03:44Repito, hoje é muito mais achar alguém que esteja disposto a vir perder, provavelmente, uma eleição, do que uma desorganização.
03:54Eu acho que essa desorganização, Bia, surgirá quando Lula encerrar a sua carreira.
04:01Não sei se agora em 2026 ou em 2030.
04:05Porque aí a grande liderança, aquele que centralizou esse papel de liderança na esquerda nos últimos 30 anos,
04:14não estará mais cumprindo esse papel.
04:16E aí nós teremos diversos atores brigando para ser essa figura.
04:21E a gente sabe que essa sucessão, quando não é natural, não é tão fácil.
04:28O vice-presidente também contestou a decisão do Banco Central de manutenção da taxa de Selic em 15%.
04:33Acompanhe.
04:34Precisa baixar os juros, né?
04:36Porque não tem sentido.
04:38Com o dólar a 5,21, com a inflação em queda, inflação de comida 2,5, você tem 15% de taxa de juros.
04:46Juros real de 11%, quase.
04:50Isso não existe no mundo.
04:51Então é uma anomalia.
04:53E isso tem um efeito na dívida pública brutal.

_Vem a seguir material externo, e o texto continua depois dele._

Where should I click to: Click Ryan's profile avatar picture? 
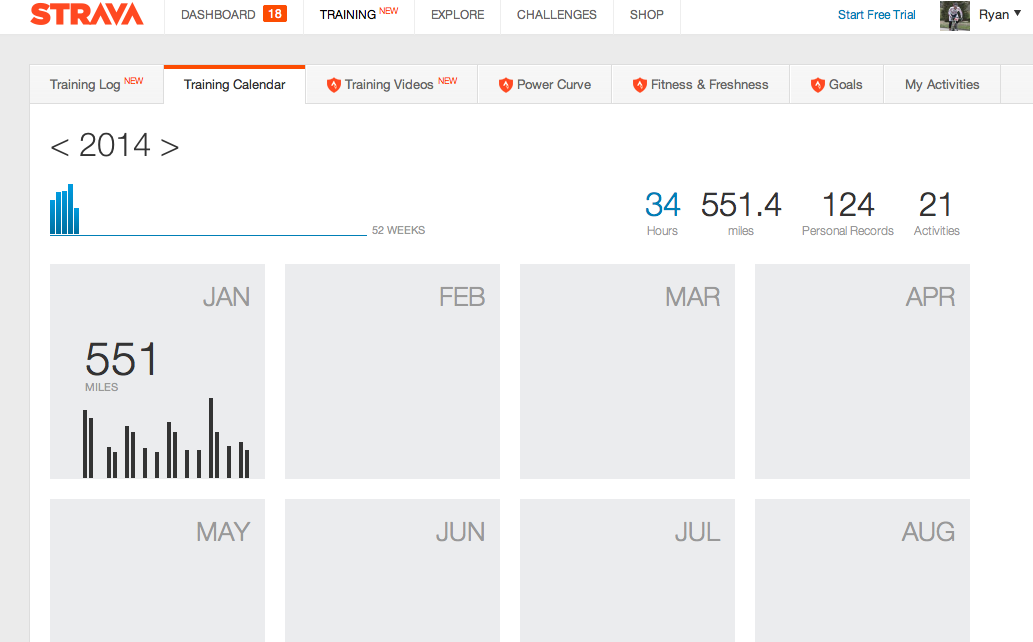[x=955, y=16]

04:58Cassio Miranda, o governo tem atacado frequentemente a manutenção da taxa básica de juros em 15%, né?
05:04Principalmente num ano que é bastante importante.

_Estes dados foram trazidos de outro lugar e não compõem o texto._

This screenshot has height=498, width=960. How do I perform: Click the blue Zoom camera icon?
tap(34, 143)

05:06Mas eu quero saber de você se ele oferece condições ao Banco Central e até o mercado financeiro
05:12para uma interpretação de possibilidade de redução da taxa aqui no país.
05:16Evandro, você tocou no ponto essencial dessa discussão.
05:21A taxa de juros está elevada porque há uma desconfiança do mercado em relação ao governo federal.
05:31Primeiro porque, e principalmente porque, nós precisamos do superávit fiscal.
05:38O governo precisaria gastar menos do que arrecada.
05:42E não é isso que nós temos acompanhado nos últimos anos.
05:45O que se tem é o déficit fiscal.
05:47O governo gasta mais do que arrecada.
05:51O governo estourou o teto fiscal.
05:54E isso gera uma desconfiança do mercado.
05:57A partir do momento em que há uma desconfiança do mercado,
06:01menos dinheiro é inserido no mercado brasileiro,
06:04seja o dinheiro vindo de fora, seja o dinheiro dos próprios brasileiros.
06:09E isso vai gerando essa bolha que nós estamos acompanhando da taxa de juros.
06:16A nossa inflação é extremamente elevada,
06:20apesar da taxa de desemprego ser a menor dos últimos anos.
06:24Se a gente pensar que a economia é composta por três pilares,
06:29taxa de juros, inflação e teto fiscal,
06:33hoje o governo brasileiro estoura um desses pilares
06:37e ele não observar este pilar acaba influenciando nos dois outros.
06:43Acaba influenciando na inflação, que o governo não tem muito controle,
06:48e acaba influenciando na taxa de juros.
06:51Não adianta o governo federal pressionar o Banco Central
06:55se o próprio governo federal não faz a sua parte.
07:00No momento que nós tivermos o superávit fiscal,
07:04a inflação e a taxa de juros diminuirão quase que automaticamente.
07:10Meu avô tinha um ditado que era
07:14em casa que falta pão, todo mundo briga e ninguém tem razão.
07:20É um pouco isso.
07:21Banco Central joga para o governo, o governo joga para o Banco Central.
07:24Mas a falha neste contexto é do governo federal.